Examine your spending habits for food. If you buy a Starbuck’s coffee each morning for $5.00, then spend another $7.50 on lunch, and yet another $2.50 on an afternoon snack each day, that is $15.00 each day out of your pocket. Over the course of a month that adds up to around $300. Pack a sandwich, take a thermos of coffee from home, and put that $300 towards your credit card debt.
By taking stock of our spending habits and the emotions we have that lead to spending, we can eliminate a lot of unnecessary expenditures in our lives. That savings can be put towards getting us out of debt, which in turn relieves stress both at home and at work. We do not feel as pressured when we know we have some money in the bank, and we are happier when we do not have to work overtime just to make ends meet.

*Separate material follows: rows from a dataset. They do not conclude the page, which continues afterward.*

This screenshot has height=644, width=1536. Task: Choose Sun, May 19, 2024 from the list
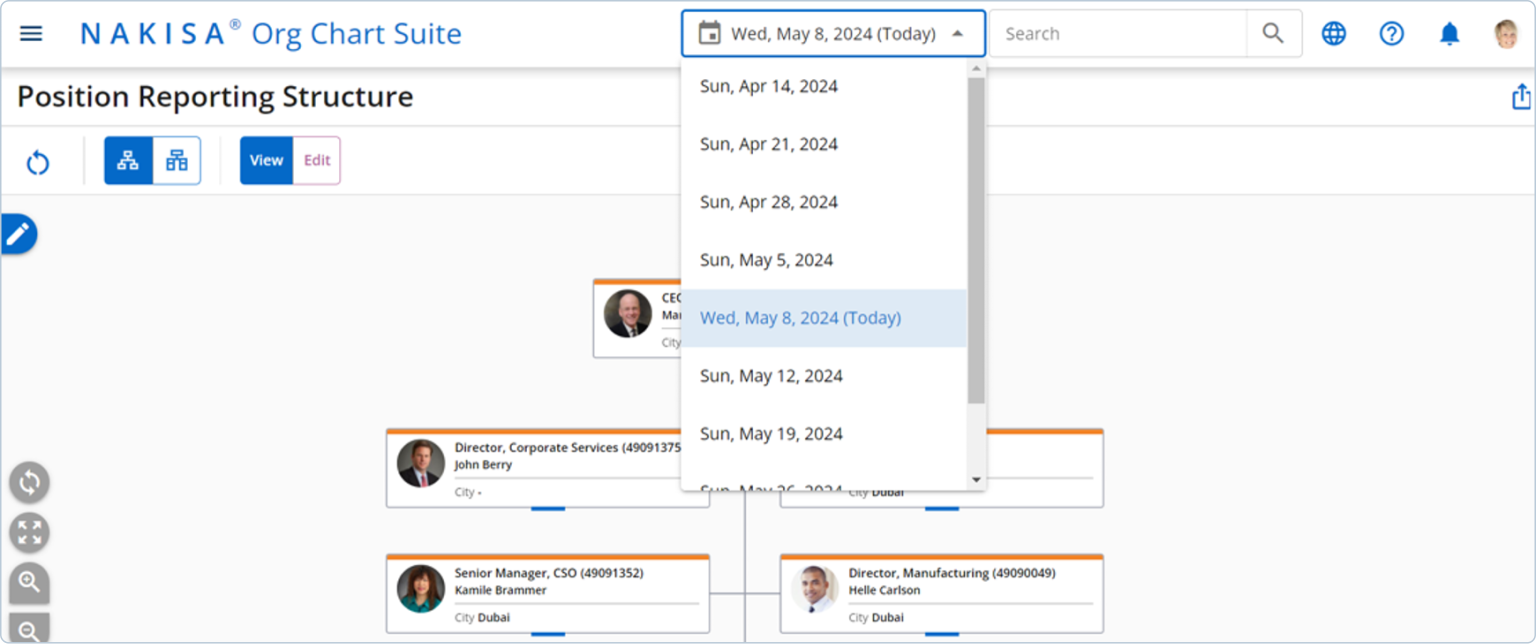tap(771, 433)
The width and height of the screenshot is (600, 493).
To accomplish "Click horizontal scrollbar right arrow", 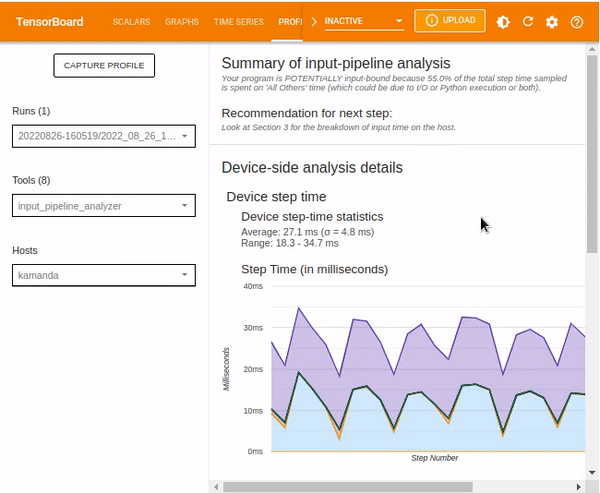I will (579, 487).
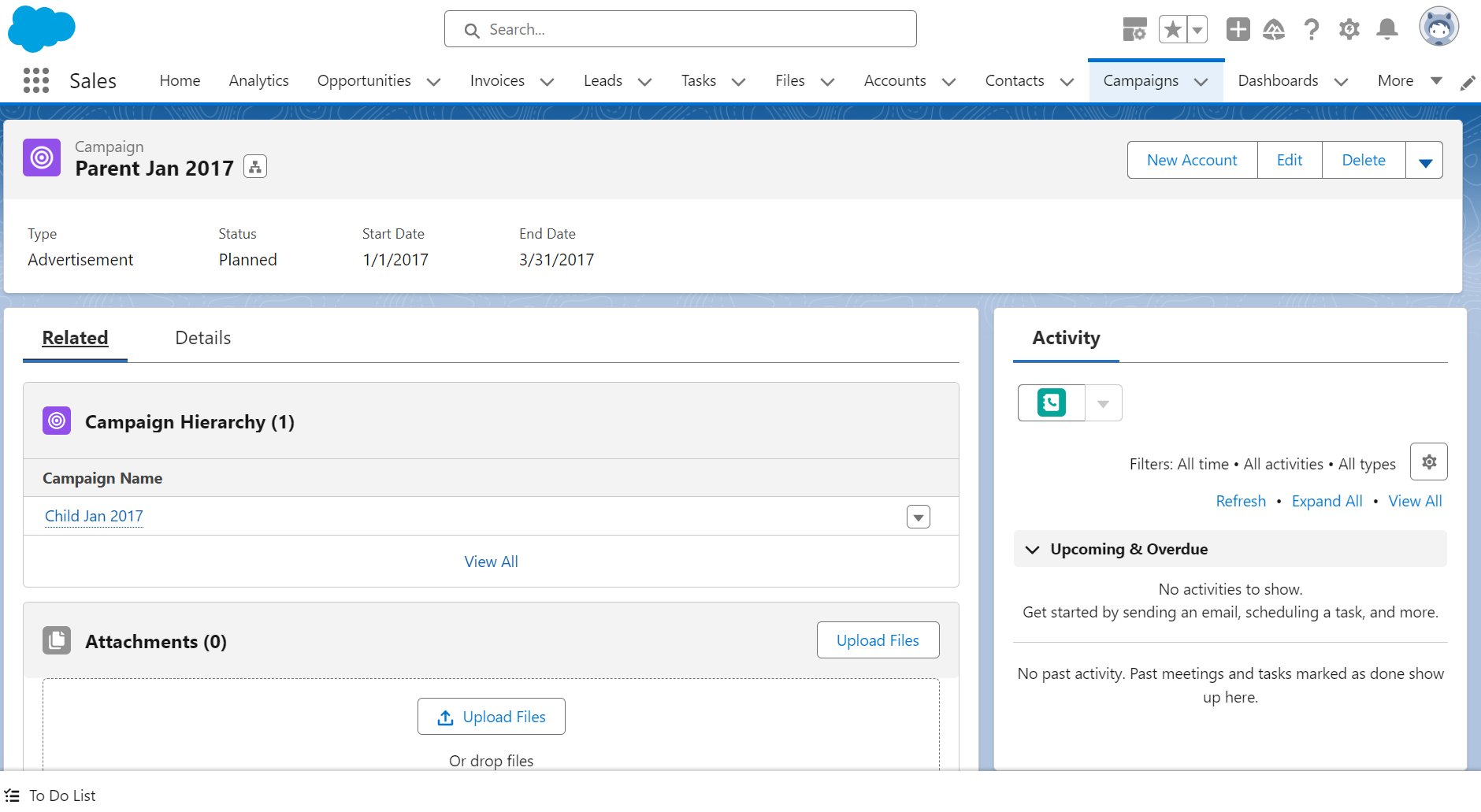Click the notifications bell icon

point(1386,30)

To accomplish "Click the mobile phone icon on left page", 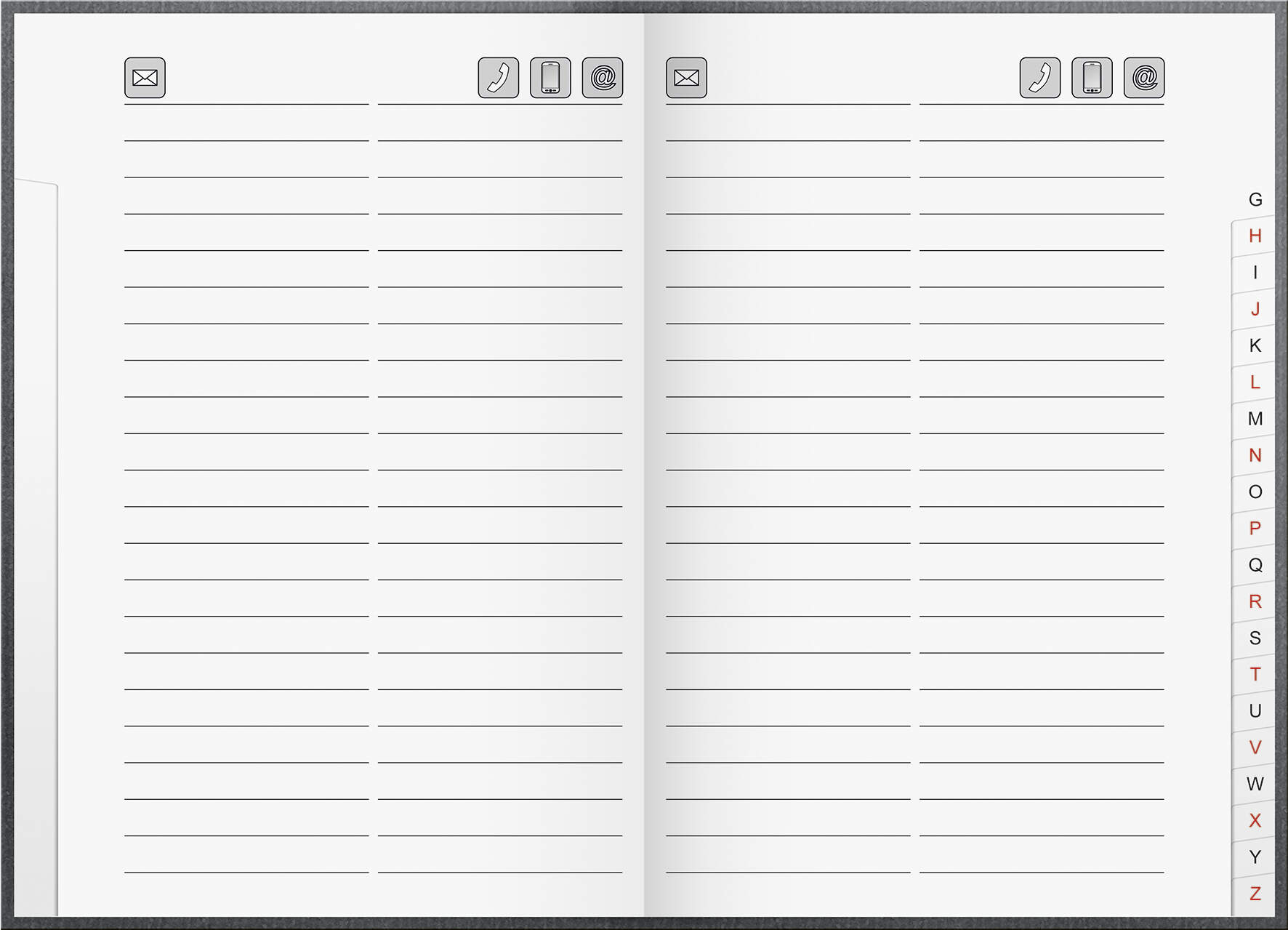I will [551, 78].
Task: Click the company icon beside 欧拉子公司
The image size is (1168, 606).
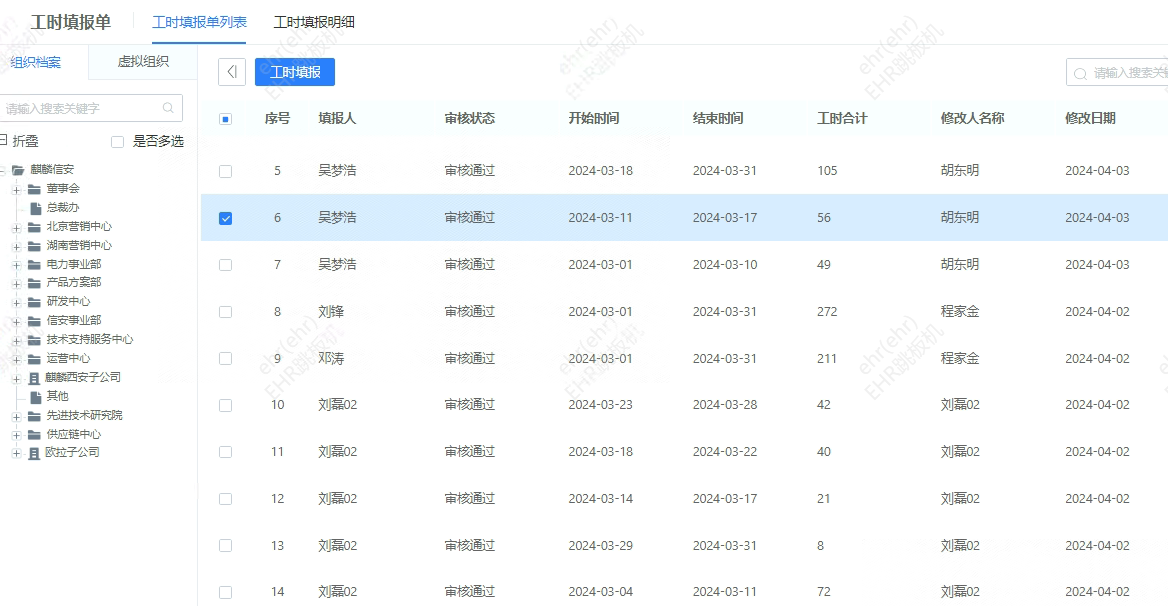Action: click(x=32, y=452)
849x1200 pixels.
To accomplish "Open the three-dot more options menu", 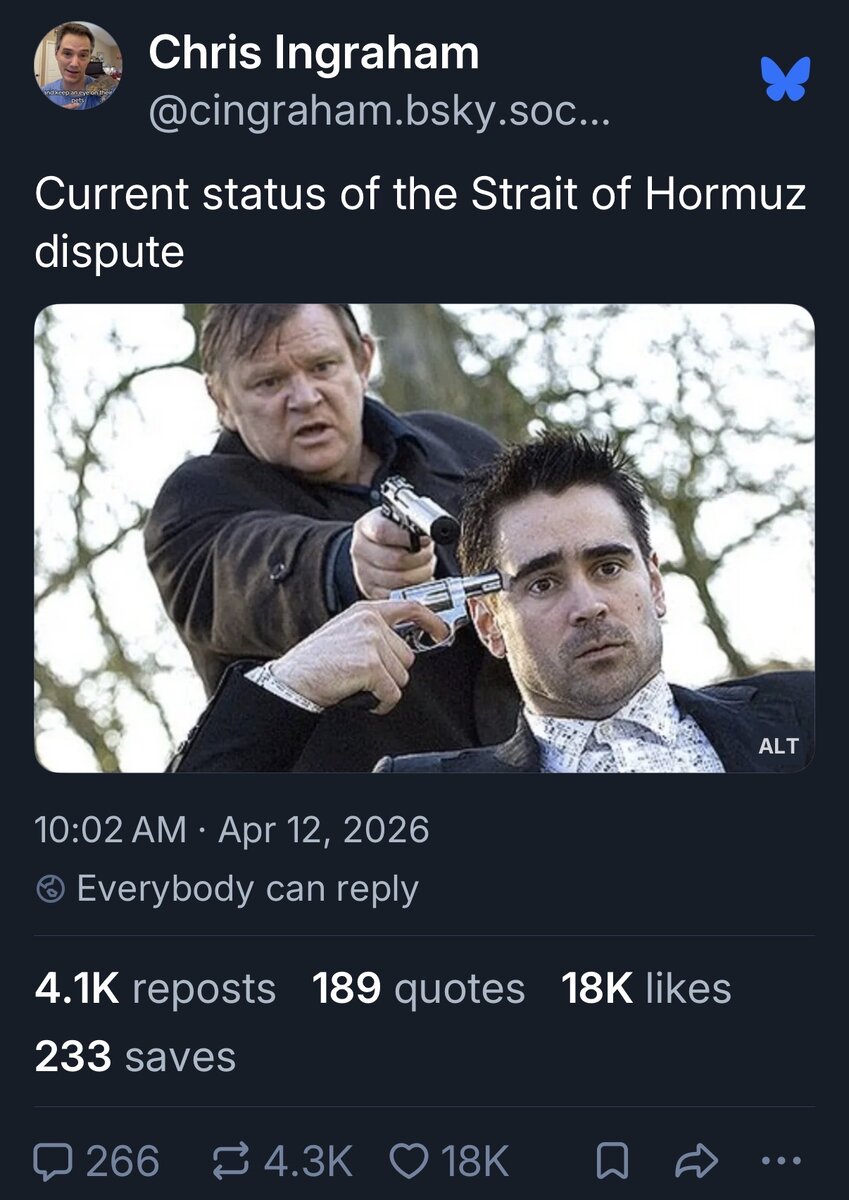I will [x=781, y=1161].
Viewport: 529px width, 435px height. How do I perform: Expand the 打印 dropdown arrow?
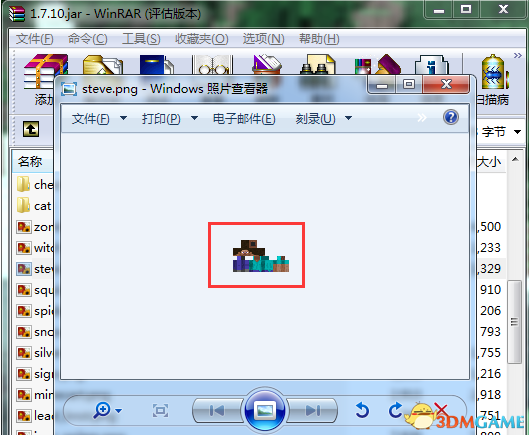pos(194,118)
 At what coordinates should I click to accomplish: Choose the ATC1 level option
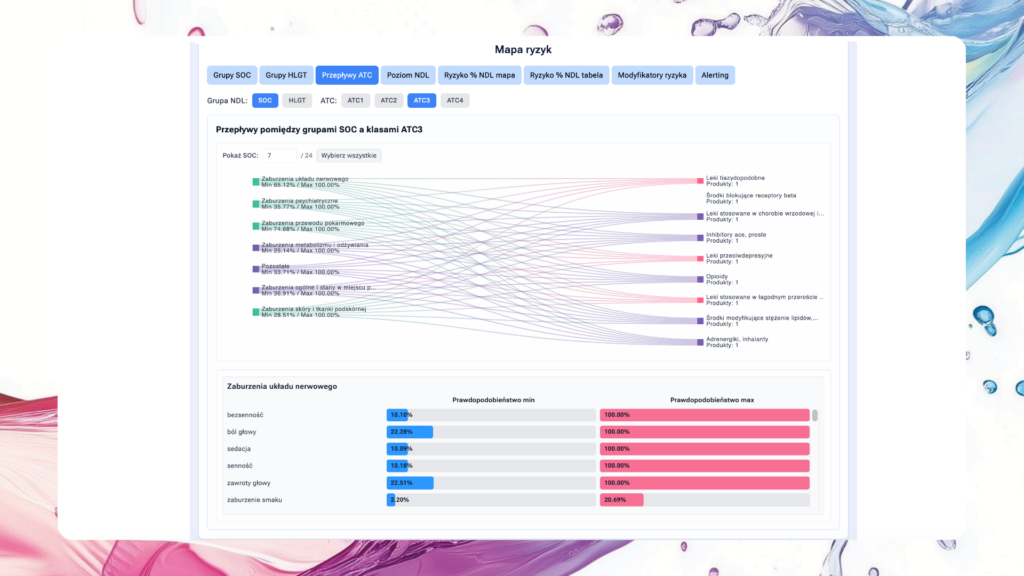click(356, 101)

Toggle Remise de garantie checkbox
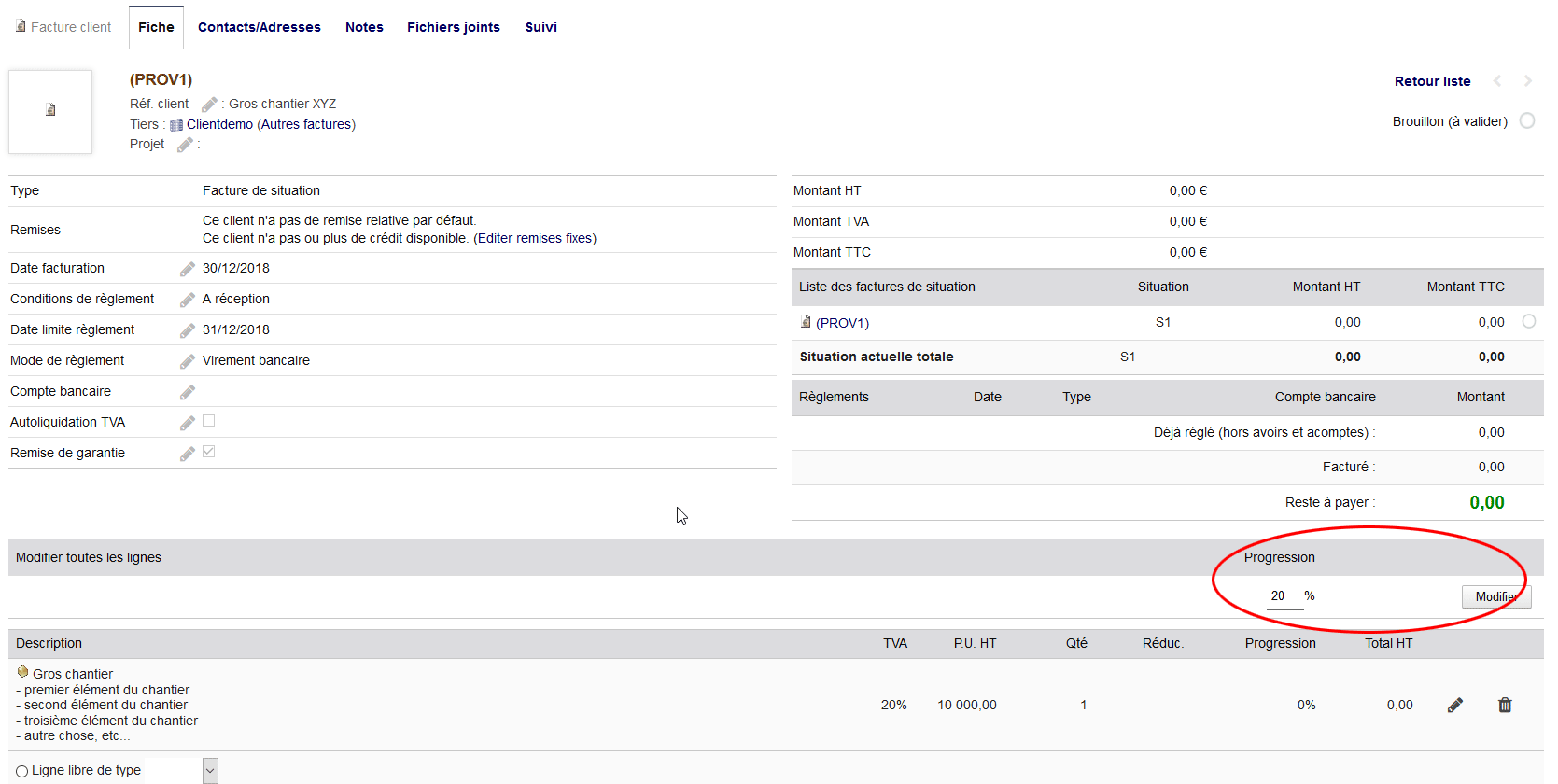[x=209, y=452]
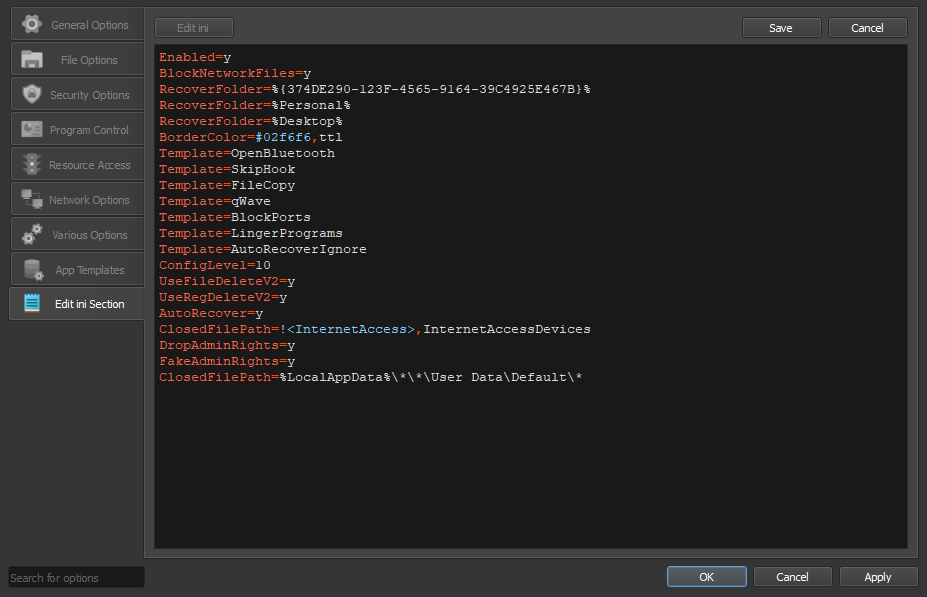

Even though it may take more effort in the beginning, by learning how to manage spending, and by saving money when you can, you can achieve a greater life balance because of it. You will find you experience much greater happiness and fulfillment in all aspects of your life when you are not struggling to get by.
Thanks to Student Scrooge for featuring this article in the Festival of Frugality, to The Coaching Commons for including this post in the The Chronicle of Coaching News of the Week, to Credit Withdrawal for publishing this article in the Carnival of Financial Goals, and to Everything Finance for inclusion in the Carnival of Everything Finance.